Silvery Tweed Cereals pumps £1.175m into site upgrade

By Elaine Watson

- Last updated on GMT

Bob Gladstone (left) with Yorkshire Bank Newcastle FSC agri-business partner, David Oliver
Bob Gladstone (left) with Yorkshire Bank Newcastle FSC agri-business partner, David Oliver
Family-owned Silvery Tweed Cereals has pumped more than £1m into extending and upgrading production and storage facilities at its site in Berwick-on–Tweed.

The £1.175m extension and upgrade, which will create six new jobs, will comprise a palletised storage warehouse, a new weighbridge, grain silos, a grain intake system, a waste collection facility and an upgrade of the company’s cereal cooking plant.

The extension should deliver significant savings by enabling Silvery Tweed to store materials in-house “rather than using external contractors where, at its peak, our spend has been up to £220,000 a year”​, md Bob Gladstone told FoodManufacture.co.uk.

“It will also enable us to reduce vehicle movements and cut down on food miles. We will be able to extend our services by providing storage facilities for our customers, which was previously not possible, as well as holding more stocks of finished products to create a more efficient service.

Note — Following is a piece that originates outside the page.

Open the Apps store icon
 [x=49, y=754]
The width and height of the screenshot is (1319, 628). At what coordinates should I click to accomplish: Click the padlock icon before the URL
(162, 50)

“On the grain handling side, the extended facility will reduce storage costs and make us more efficient by having longer production runs. It will also enable us to improve site hygiene by containing all waste in a purpose-built storage silo and reduce vehicle loading times.”

Barley beta-glucan

Silvery Tweed, which has a turnover of around £18m, supplies a wide range of products including wheat, rice, barley and rye flakes, barley flour, granola and fibre blends to leading manufacturers​. These are then used in everything from soups and sauces to breakfast cereals and bread.

It has also developed techniques to supply white barley flour containing high levels (7-12%) of cholesterol-busting beta-glucan, said Gladstone.

"The barley flour is milled using our own bespoke methods which we have developed over a period of time. The barley is a unique variety which is grown under licence to Silvery Tweed in the UK. The product is manufactured using all-natural methods so no chemical extraction methods."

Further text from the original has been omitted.